Alguns teólogos percebem esse dilema, e dessa forma escolhem crer em uma contradição. No entanto, isso faz com que pareçam estúpidos, e alguns deles não conseguem tolerar a humilhação. Assim eles inventam uma saída, e dizem que a soberania de Deus é “compatível” com a escolha humana. Às vezes afirmam até que a soberania divina é compatível com a “liberdade” humana no sentido de que o homem não é coagido ao fazer uma escolha, e sim que ele escolhe de acordo com o próprio desejo.*

É claro que o homem faz escolhas, mas o que o leva a escolher? Qual é a metafísica da escolha humana? E qual é a explicação metafísica do seu desejo? Se Deus é totalmente soberano, então ele também decide e causa a escolha e o desejo humanos. E se Deus é quem decide e causa a escolha e o desejo do homem, logo dizer que a soberania divina e escolha humana são compatíveis equivale apenas a afirmar que Deus é compatível consigo mesmo. Mas já sabemos disso, e o homem ainda não é livre.

A escolha humana é irrelevante, pois ela surge debaixo da soberania divina. Dizer que o homem não é coagido implica apenas em declarar que nesse caso Deus não faz um efeito do seu poder se chocar com outro efeito do seu poder, como acontece quando ele faz dois objetos colidirem. Contudo, se não há contradição quando Deus faz dois objetos colidirem, então mesmo a coação não acarreta nenhuma contradição. Isso poderia significar apenas que ele faz uma pessoa desejar uma coisa e escolher outra, enquanto o próprio Deus permanece compatível consigo mesmo. Qual seria o problema com isso?

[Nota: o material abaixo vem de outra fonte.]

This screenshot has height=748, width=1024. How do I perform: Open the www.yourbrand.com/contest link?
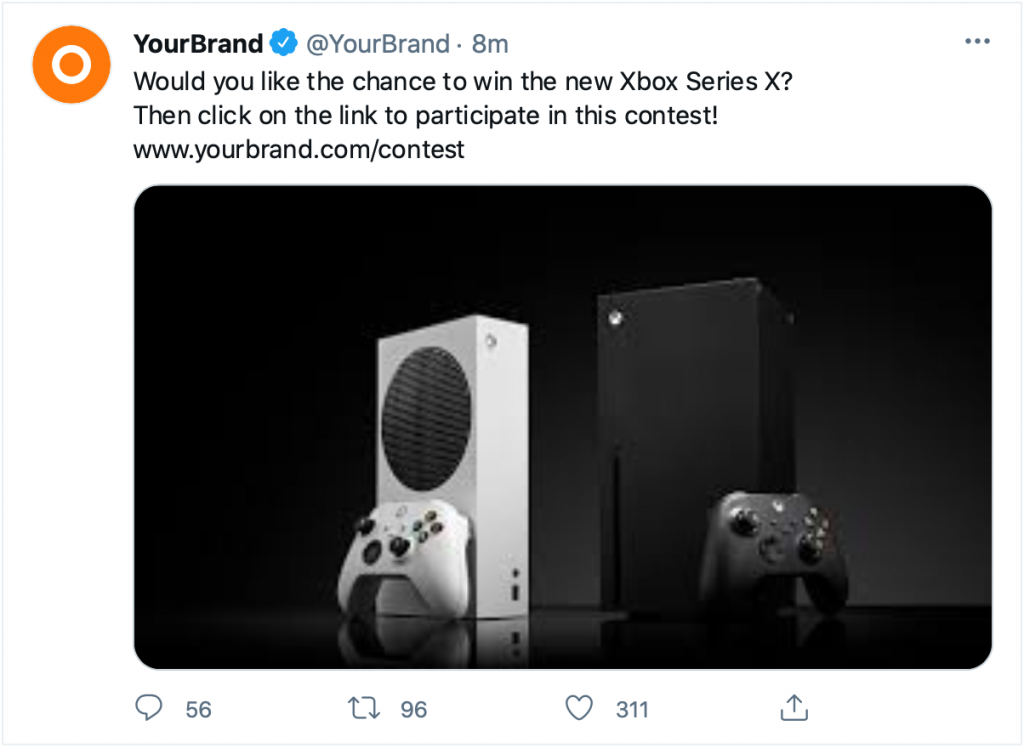coord(299,150)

De fato, a soberania absoluta de Deus e a responsabilidade moral do homem são compatíveis. Talvez seja por isso que os teólogos estejam tão incomodados. No entanto, o homem é moralmente responsável apenas pelo fato de Deus ter decidido fazer com que ele preste contas de seus atos. Isso não possui ligação necessária com a escolha ou a liberdade. Nem mesmo a coação elimina a responsabilidade. O que uma tem que ver com a outra? A responsabilidade moral do homem depende da soberania absoluta de Deus, e de nada mais. Portanto, dizer que o home é responsável, mais uma vez, significa afirmar apenas que Deus é compatível com ele mesmo.

Então permanece a incompatibilidade entre a soberania divina e a liberdade humana. Para que o homem seja livre em qualquer sentido relevante, ele deve ser livre de Deus, e se ele for livre de Deus em qualquer sentido e grau, Deus não é então totalmente soberano. Rejeita-se o Deus da Bíblia.